Surnames Beginning with "Z"
Zeilman, Charles H., was born in Albany, N. Y., September 25, 1839. He received a common school education and later went into the employ of Steele & King, where he learned the paper hanging business and subsequently served as an apprentice at the carpenter's trade, at which he was employed at the breaking out of the Rebellion. August 8, 1861, he enlisted in the 44th N. Y. Vols, and was successively promoted from the ranks to first sergeant, second and first lieutenant and captain; and commanded Company F, the Albany company, from the Peninsula campaign until the company was mustered out of service in Albany, October 11, 1864. He participated in most of the battles in which the regiment was engaged, was severely wounded in the side at Gettysburg, and was slightly wounded in the left arm in the battle of the Wilderness. He has been a prominent member of the G. A. R. since 1867. January 1, 1865, when the free delivery system was put in operation in Albany, Postmaster Dawson appointed him as a letter carrier andsubsequently to a clerkship in the distributing department, from which he resigned in the September following, to accept the position of chief clerk and property clerk of the Capital police force. He remained in that position until September, 1870, and on the fifteenth of that month he re-entered the postal service under Postmaster Smyth and for nineteen years was clerk at the stamp window. When Gen. James M. Warner was appointed postmaster in 1889, Mr. Zeilman was appointed assistant postmaster and has held that position ever since, having been reappointed by the present incumbent, Hon. Francis H. Woods. He was a member and secretary of the Board of Civil Service Examiners for the Albany post office from its establishment to the time he became assistant postmaster.

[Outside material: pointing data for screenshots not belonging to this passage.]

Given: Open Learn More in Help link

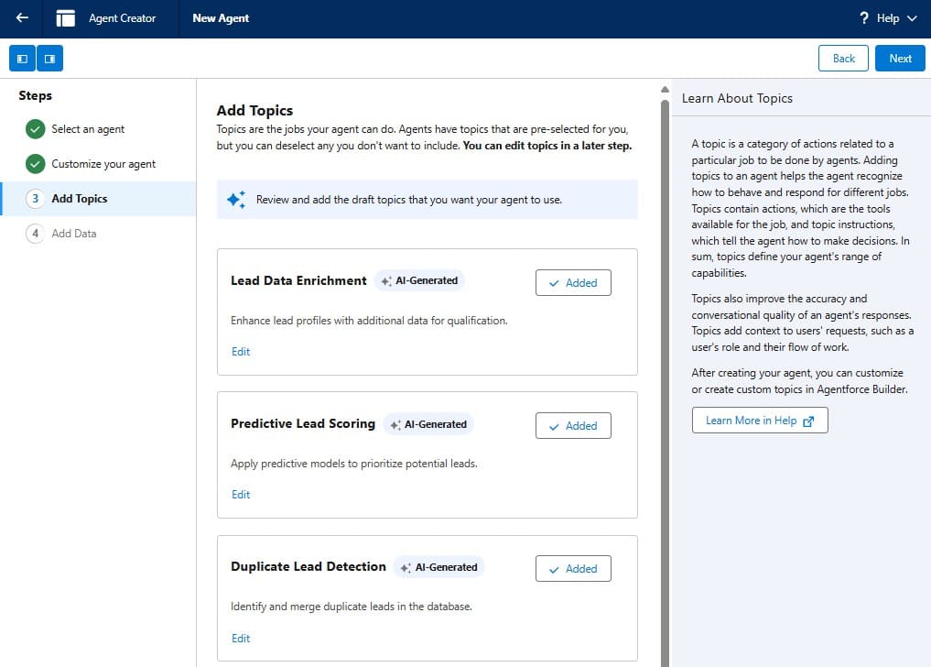Looking at the screenshot, I should (759, 421).
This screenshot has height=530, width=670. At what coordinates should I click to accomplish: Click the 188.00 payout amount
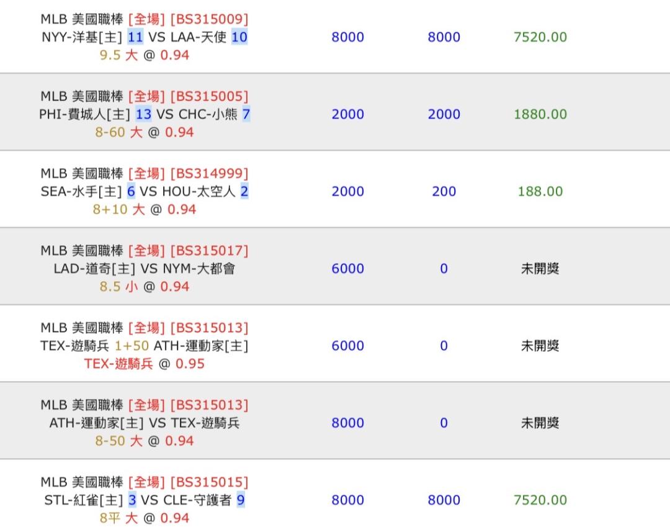pyautogui.click(x=540, y=191)
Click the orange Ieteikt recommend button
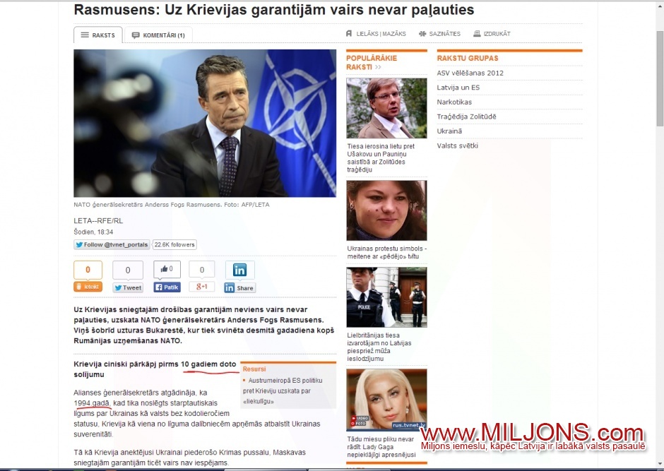This screenshot has width=664, height=471. pos(88,287)
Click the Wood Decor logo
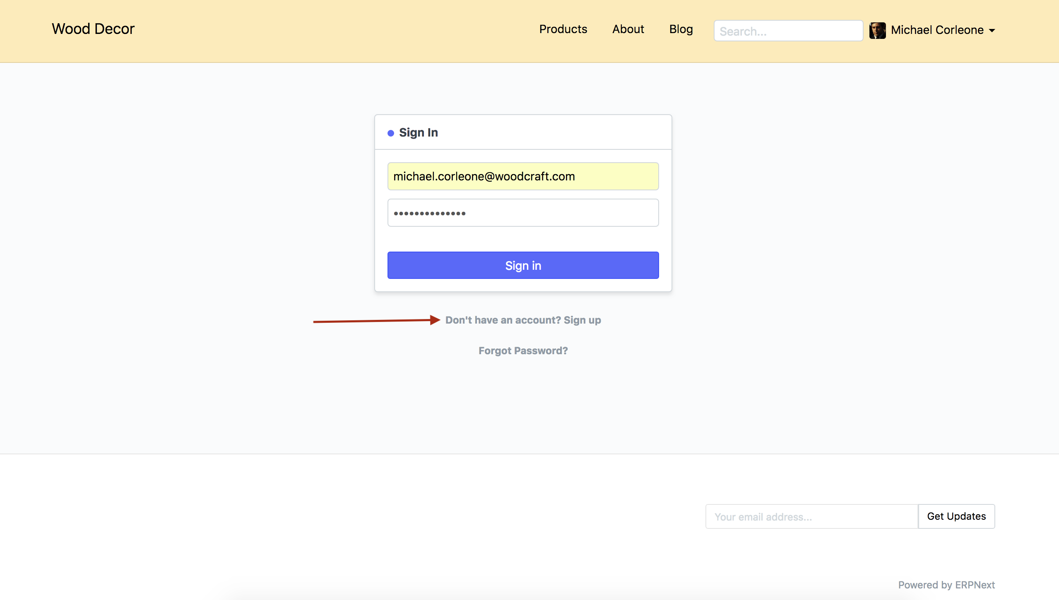 (x=93, y=29)
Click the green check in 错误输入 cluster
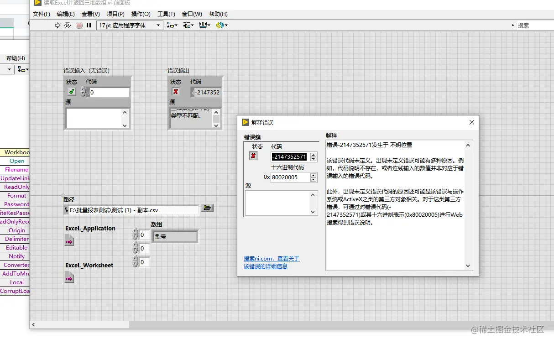554x344 pixels. click(71, 92)
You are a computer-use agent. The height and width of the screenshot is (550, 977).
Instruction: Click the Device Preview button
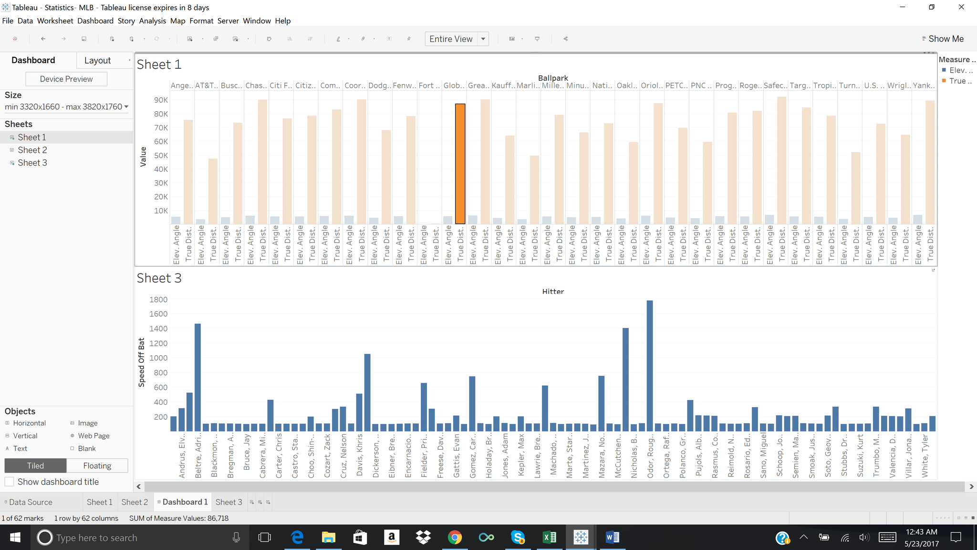tap(66, 79)
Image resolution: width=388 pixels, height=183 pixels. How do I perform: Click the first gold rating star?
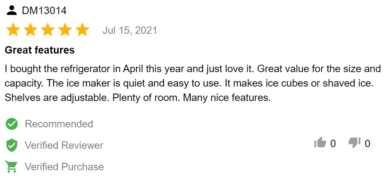coord(13,30)
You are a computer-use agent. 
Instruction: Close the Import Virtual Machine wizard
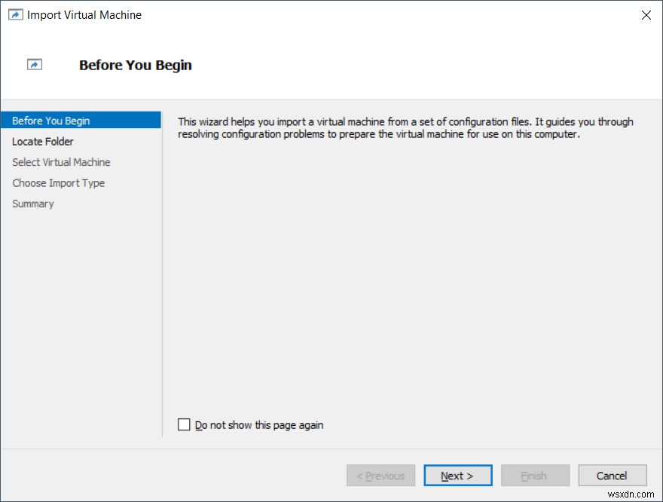[646, 14]
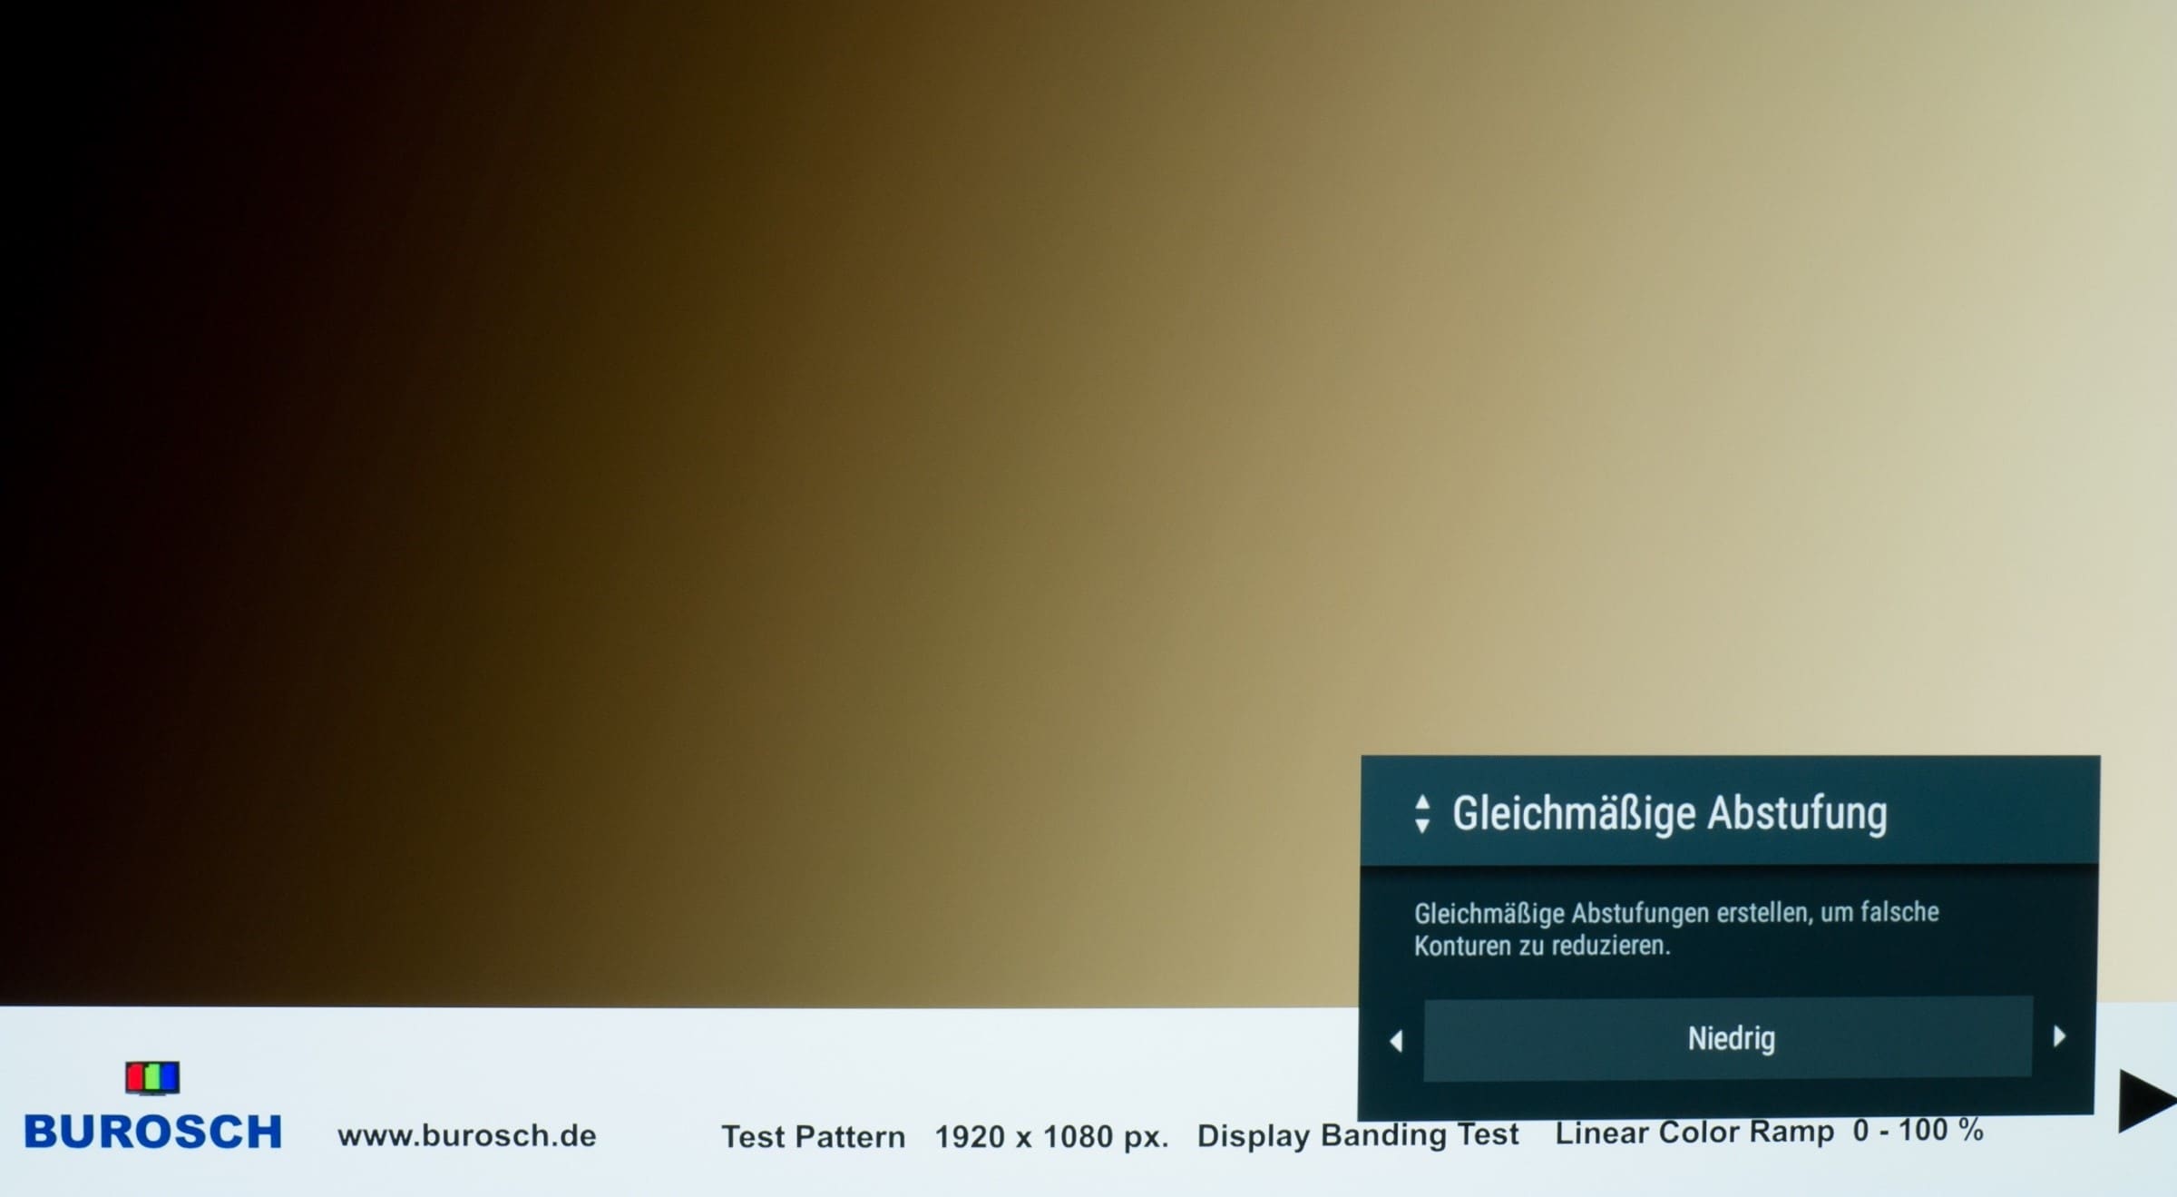Click the up/down arrows next to Gleichmäßige Abstufung
The height and width of the screenshot is (1197, 2177).
pos(1422,814)
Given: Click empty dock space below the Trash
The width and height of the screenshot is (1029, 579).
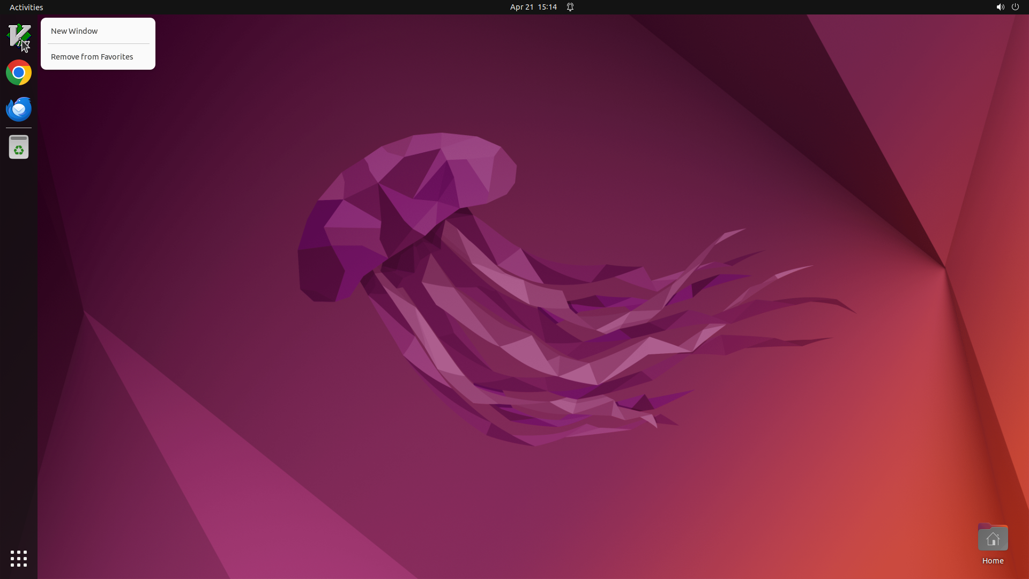Looking at the screenshot, I should click(19, 322).
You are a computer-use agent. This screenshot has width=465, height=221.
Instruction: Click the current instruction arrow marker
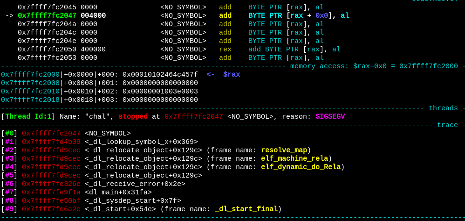pos(9,16)
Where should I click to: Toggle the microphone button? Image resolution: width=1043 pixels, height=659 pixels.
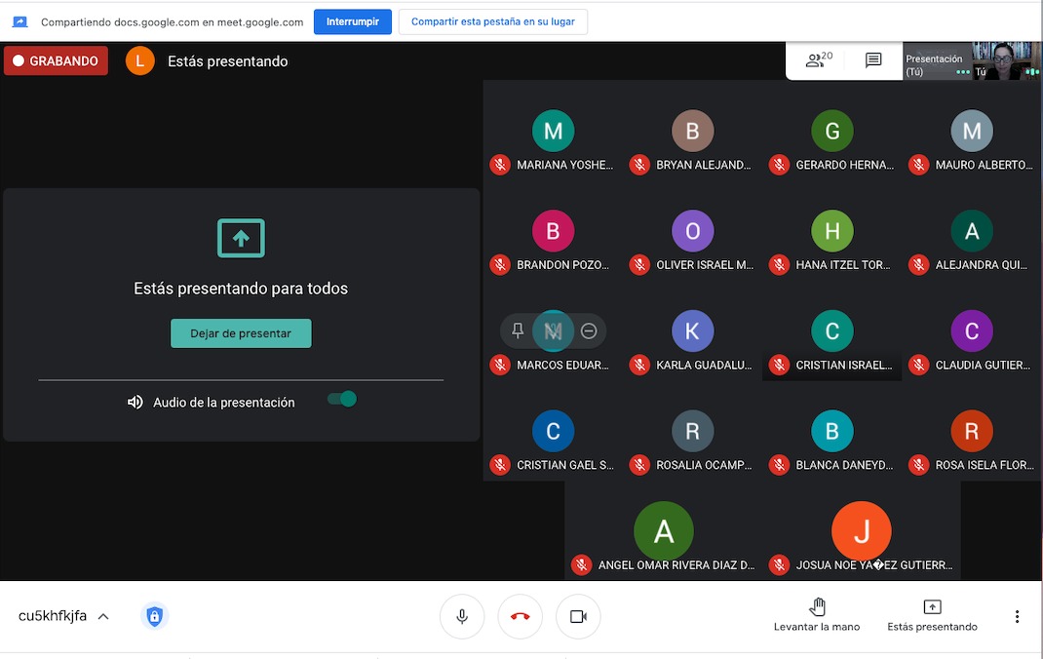coord(462,616)
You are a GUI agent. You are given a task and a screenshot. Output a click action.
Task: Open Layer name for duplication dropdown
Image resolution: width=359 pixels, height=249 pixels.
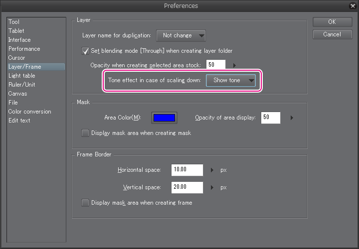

Zeller, A., is a son of John Zeller, who came from Germany and settled at Indian Fields in the town of Coeymans in 1853. Mr. A. Zeller married Henrietta, daughter of Egbert Stanton, who was a grandson of Reuben Stanton, one of the early settlers of Westerlo, who had four sons, David, Benjamin, Joseph and Reuben. Reuben Stanton, Jr., had three sons, Egbert, Luman and Reuben W. Egbert Stanton in early life came to Coeymans, where he married Jane, daughter of Dr. Moses Clement; and after carrying on a store for some years, he was engaged the last thirty years of his life as bookkeeper and salesman of the various freighting firms of Coeymans. He died in 1880, leaving a widow, one daughter and a large circle of friends. Mr. Stanton was a representative man of the town.